■ **問題**: ギターの空間系エフェクターを紹介する下の文章の、最後の文に続く部分を書いてください。

■ **提示文**:
+--

スイッチひとつで多彩なトーンにを生み出す魔法のアイテム、「エフェクターペダル」。前回に引き続き、初心者の方に向けてエレキギターのエフェクターの特徴やその効果について解説していきます。
手始めにご紹介するのは現代の音楽シーンに欠かせない「空間系エフェクター」です。それでは解説していきます!
もくじ
カラオケのエコーや大ホールの残響音など、あらゆる“空間の響き”を再現するエフェクターが「リバーブ」です。学校の体育館で手を叩くと“パーンッ!”と音が鳴り響きますが、その残響を擬似的に再現するのがこのエフェクターの役目です。
「リバーブ」はギターアンプにも搭載されているエフェクトであり、うっすらと掛けることで、温かく奥行きのあるサウンドを作ることが可能。パラフルでタイトなサウンドが求められるハードロックやメタルはともかく、バラードなど、繊細な演奏が求められるジャンルには欠かせないエフェクトの一つです。
☆オススメの機種☆
・ELECTRO HARMONIX Holy Grail
・BOSS RV-6
・Strymon BigSky
「ディレイ」は擬似的に “やまびこ”を再現する空間系エフェクター。例えば、山の頂上で「ヤッホー!」と叫ぶと、「ヤッホー!・・ヤッホー・・ヤッホー……」と声が跳ね返ってきますが、この一定間隔で鳴り響く音を作り出してくれるわけです。

+--

■ **項目一覧**:
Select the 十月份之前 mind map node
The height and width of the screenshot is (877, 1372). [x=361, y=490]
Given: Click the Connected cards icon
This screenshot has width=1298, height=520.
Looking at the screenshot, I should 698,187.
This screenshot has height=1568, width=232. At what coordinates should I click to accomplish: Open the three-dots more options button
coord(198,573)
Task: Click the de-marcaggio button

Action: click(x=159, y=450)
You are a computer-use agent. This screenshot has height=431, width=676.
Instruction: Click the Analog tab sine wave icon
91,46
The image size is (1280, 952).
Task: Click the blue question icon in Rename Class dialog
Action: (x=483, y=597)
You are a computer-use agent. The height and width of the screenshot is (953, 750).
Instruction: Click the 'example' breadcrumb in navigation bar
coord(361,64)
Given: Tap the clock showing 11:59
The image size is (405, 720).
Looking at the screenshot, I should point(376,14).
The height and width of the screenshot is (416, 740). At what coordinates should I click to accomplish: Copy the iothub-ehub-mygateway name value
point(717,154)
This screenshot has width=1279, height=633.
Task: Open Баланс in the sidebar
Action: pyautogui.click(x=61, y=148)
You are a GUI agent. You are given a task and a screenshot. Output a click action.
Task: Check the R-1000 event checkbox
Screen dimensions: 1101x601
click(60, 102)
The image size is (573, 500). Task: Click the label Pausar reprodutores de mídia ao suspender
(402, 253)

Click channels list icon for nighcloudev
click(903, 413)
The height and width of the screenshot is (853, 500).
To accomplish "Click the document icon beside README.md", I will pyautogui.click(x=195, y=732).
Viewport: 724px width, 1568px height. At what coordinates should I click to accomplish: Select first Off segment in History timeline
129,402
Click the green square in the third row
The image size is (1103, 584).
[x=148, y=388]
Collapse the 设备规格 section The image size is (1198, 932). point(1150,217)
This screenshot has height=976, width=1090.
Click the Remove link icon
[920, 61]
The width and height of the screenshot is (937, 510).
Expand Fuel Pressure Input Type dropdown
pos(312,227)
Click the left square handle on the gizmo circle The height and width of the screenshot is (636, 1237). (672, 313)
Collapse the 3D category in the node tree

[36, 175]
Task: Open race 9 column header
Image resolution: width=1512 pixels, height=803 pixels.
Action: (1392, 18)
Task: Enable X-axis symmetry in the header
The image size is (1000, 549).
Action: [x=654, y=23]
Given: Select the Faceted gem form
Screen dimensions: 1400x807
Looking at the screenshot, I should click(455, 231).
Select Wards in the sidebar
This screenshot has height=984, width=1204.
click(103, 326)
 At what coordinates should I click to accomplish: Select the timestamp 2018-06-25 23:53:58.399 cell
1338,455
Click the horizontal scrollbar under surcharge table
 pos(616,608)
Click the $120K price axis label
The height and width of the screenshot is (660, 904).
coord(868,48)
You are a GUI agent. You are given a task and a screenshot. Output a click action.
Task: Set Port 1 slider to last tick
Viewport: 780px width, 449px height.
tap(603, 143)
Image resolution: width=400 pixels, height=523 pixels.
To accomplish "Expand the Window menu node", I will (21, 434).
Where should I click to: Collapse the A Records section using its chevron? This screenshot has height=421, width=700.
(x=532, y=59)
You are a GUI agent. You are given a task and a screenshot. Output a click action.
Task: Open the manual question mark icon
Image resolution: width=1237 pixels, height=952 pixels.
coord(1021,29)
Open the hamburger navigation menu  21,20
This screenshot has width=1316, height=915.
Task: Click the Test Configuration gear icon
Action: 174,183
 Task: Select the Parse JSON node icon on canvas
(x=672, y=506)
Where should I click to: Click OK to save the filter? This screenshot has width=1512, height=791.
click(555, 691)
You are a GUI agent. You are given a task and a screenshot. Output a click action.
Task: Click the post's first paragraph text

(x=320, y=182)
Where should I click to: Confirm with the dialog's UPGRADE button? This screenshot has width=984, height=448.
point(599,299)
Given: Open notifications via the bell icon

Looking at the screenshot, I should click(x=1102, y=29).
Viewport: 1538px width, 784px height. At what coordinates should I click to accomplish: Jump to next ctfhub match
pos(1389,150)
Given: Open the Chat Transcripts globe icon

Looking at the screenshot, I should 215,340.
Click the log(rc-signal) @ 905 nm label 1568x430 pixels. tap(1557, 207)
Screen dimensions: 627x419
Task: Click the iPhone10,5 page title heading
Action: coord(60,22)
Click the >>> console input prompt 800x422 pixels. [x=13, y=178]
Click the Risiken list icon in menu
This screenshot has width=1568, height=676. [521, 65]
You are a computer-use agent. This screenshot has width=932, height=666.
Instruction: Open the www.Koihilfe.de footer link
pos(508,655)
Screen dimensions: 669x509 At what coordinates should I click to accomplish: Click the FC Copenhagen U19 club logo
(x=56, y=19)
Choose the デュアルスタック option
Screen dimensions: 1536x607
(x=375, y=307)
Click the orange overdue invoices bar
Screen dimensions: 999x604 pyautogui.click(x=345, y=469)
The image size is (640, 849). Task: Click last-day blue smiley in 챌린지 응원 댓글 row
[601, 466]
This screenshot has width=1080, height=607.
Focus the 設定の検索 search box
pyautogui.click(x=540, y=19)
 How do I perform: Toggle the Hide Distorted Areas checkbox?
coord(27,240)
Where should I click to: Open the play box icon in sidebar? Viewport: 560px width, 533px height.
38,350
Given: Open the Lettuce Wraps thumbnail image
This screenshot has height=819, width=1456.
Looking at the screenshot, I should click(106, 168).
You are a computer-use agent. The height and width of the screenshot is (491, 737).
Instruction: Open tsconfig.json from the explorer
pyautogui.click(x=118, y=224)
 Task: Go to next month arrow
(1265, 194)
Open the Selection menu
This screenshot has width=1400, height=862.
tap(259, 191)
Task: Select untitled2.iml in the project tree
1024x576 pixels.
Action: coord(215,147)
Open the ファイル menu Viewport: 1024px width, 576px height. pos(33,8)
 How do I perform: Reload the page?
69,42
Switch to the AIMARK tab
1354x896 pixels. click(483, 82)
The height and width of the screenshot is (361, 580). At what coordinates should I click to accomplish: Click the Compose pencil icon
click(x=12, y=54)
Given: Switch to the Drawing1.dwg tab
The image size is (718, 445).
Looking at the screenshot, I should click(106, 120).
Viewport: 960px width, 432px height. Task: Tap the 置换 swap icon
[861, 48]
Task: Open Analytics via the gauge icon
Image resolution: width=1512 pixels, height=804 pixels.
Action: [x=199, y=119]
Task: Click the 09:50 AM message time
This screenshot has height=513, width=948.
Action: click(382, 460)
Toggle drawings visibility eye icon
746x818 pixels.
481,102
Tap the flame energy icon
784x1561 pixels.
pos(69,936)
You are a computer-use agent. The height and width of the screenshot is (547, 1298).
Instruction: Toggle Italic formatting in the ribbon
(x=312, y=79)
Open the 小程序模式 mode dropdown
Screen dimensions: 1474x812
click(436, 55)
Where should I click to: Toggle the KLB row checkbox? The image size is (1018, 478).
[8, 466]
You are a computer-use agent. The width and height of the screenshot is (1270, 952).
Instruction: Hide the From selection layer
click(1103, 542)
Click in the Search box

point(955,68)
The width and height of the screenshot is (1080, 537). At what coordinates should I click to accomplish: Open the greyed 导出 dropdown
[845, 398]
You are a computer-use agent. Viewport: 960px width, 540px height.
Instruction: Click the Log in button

+--

■ **解答**:
幅広い用途で使えるエフェクターであり、現代の音楽シーンに欠かせないエフェクトの一つ。8分音符、16分音符など、楽曲のBPMに対してどのタイミングで音を返すか細かく設定することもできます。
☆オススメの機種☆
・BOSS DD-7 Digital Delay
・BOSS DD-20 GIGA Delay
・Line6 DL4
「ルーパー」は演奏したギターフレーズを一度内部に保存し、それをループ再生させることができるエフェクター。オーバーダビングさせて一人ジャムセッションを楽しむなど、バンド演奏よりもソロパフォーマンスで真価を発揮します。
とにかく弾き手の演奏技術とアイデアが求められるエフェクターであり、その使い方は無限大。原音に対して何らかのエフェクトを掛けるものではありませんが、一人でギターを楽しんでいる方の良き相棒となるはずです。
☆オススメの機種☆
・BOSS RC-3
・BOSS RC-30
・TC ELECTRONIC Ditto Looper
前編で軽く触れた「マルチエフェクター」は、歪み系やモジュレーション系、空間系など、ありとあらゆるエフェクトを1台に集約したもの。コンパクトエフェクター1台に比べ、値段やサイズもそれなりですが、内蔵されているエフェクト群の数から考えると、コストパフォーマンスは抜群です。
ひと昔前までは、「マルチなんて音が悪くて使えない」というイメージが定着していましたが、開発技術の進歩もあり、ここ数年のモデルはどれも音質に優れ、使い勝手も良いモデルばかり。
デジタル製品がほとんどなので、歪み系エフェクトに関してはアナログタイプのコンパクトエフェクターに軍配が上がりますが、モジュレーション系や空間系のクオリティは、コンパクトにも負けていません。「とりあえず色々なエフェクトを試してみたい」という方は、「マルチエフェクター」の購入をオススメします。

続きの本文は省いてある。